O que está em causa é
político porque a forma como o homem assenta o seu poder naquele clube
está há muitos anos escrita na história, teorizada de alto a baixo,
diagnosticada, com provas dadas e milhões de mortos no caminho. Chama-se
fascismo. Não tem outro nome: fascismo. Porque não se trata apenas de
uma forma autoritária de exercer o poder. É uma forma autoritária de
exercer o poder que alcança usando as regras da democracia, operando
dentro dessas regras - e com o único propósito de as subverter, para não
dizer arrasar. Esse é o mecanismo do fascismo. E faz isso falando ao
coração de uma ralé violenta, multiplicando discursos de exploração da
inveja social dessa ralé, fazendo de tudo uma permanente luta de
classes. Dando a essa vasta massa, até agora inorgânica, a ilusão de que
são eles que mandam, penalizando a seu bel-prazer os que na organização
falham - ou seja, conferindo-lhes afinal um poder que acaba por ser
bastante orgânico, portanto instrumentalizável (em favor do chefe),
articulável, intimidatório. Um poder que, ainda por cima, tem outra
virtualidade (do ponto de vista do interesse do líder): afastar para as
periferias os que internamente se indignam mas que ao mesmo tempo pensam
que isso não merece o seu máximo empenhamento porque afinal isto "é só
futebol". Não, não é só futebol.
Ou
melhor: é futebol, mas como terreno propício para que outras coisas bem
mais vastas germinem, quiçá se transformem em votos, quiçá escolhendo
políticos e quiçá começando também a ameaçar directamente os outros
políticos concorrentes (ou do próprio partido que teimem em não ser
reverentes ao chefe).
É certo que à
credibilidade da organização de que falamos não ajuda o facto de o
debate estar polarizado entre um chefe alucinado e dois banqueiros que
quase só aparecerem nos jornais nas páginas de assuntos criminais. Mas
entre uns e outros haverá pessoas sérias, e são essas que devem avançar.

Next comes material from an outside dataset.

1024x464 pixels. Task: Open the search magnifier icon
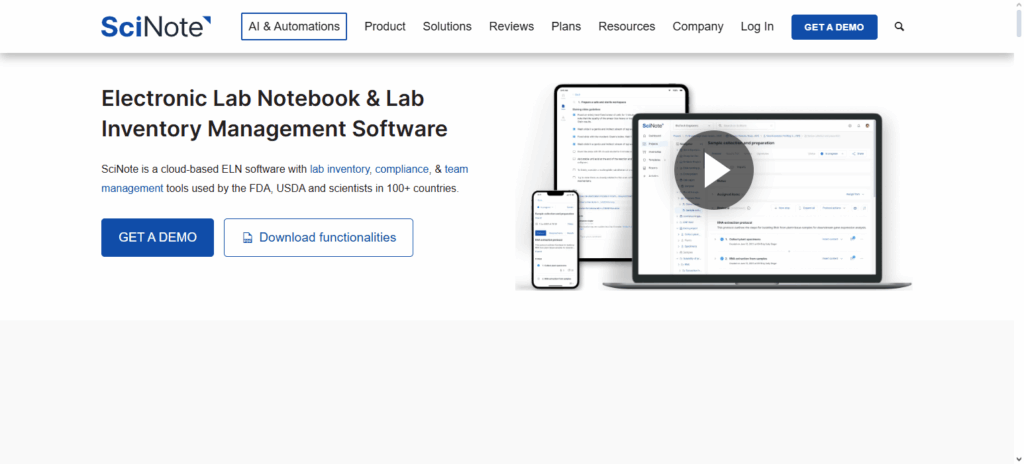pyautogui.click(x=899, y=27)
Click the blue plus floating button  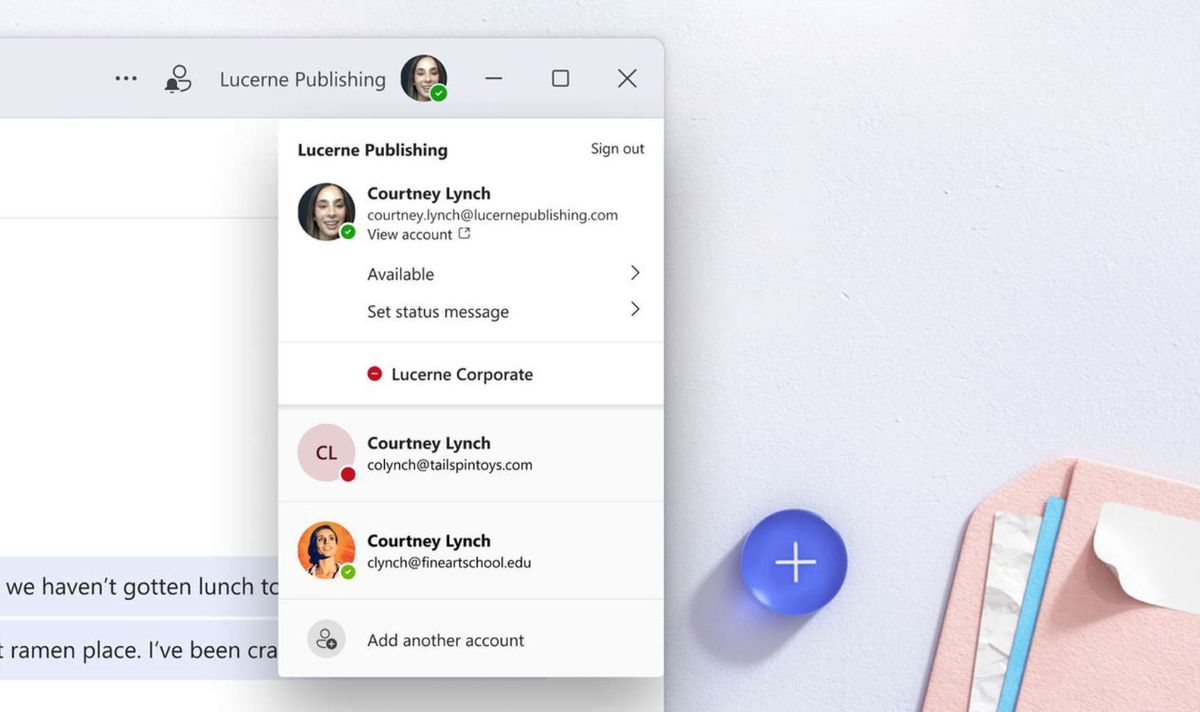click(x=794, y=561)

Percebam: é muito mais do que um clube que está em causa.
PS -
Morreu António Arnaut. Não foi só o pai do SNS em 1978--79. Foi alguém
que em 1973 ajudou muito Mário Soares a criar o PS e alguém que se
manteve desde o início bastante bem informado sobre as movimentações dos
militares que depois fariam Abril. E foi mais: um político como já há
poucos, que não só deixou obra como o fez não ficando no fim nem mais
rico nem mais pobre do que era antes da política. Tristes os tempos em
que começamos a achar que homens assim são de exceção. Não deviam ser".